====== Input records ======

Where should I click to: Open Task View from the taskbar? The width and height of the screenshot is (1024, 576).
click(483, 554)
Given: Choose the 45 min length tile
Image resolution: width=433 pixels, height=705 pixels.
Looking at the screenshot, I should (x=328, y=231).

======
====== Input records ======

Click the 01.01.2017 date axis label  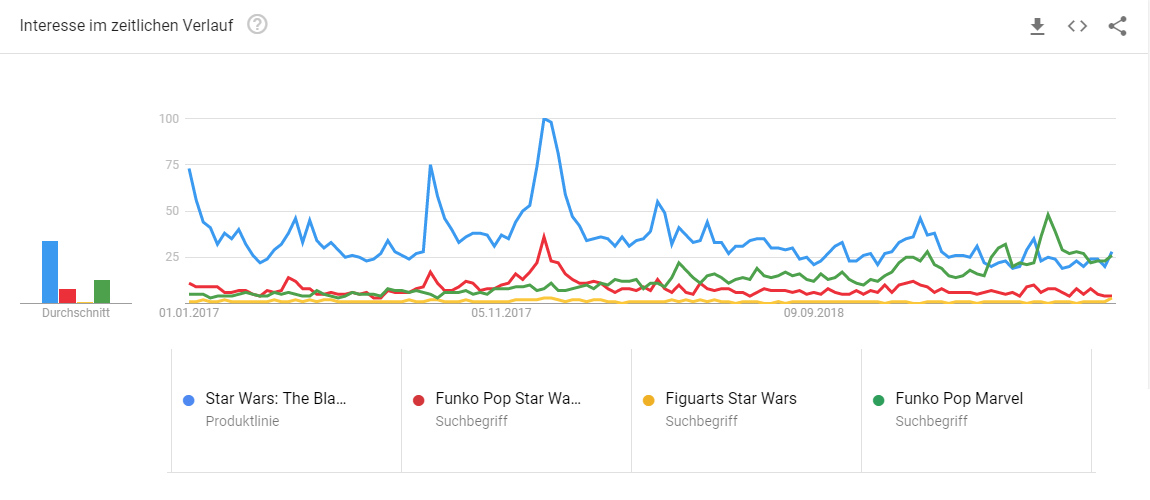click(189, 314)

======

= What this task involves =
Nothing should appear in the answer except the lines above from the line with "Where should I" through the line with "Given: Choose the 45 min length tile", both included, written out exactly.

= Result of this task =
Where should I click to: Open Task View from the taskbar? The width and height of the screenshot is (1024, 576).
click(483, 554)
Given: Choose the 45 min length tile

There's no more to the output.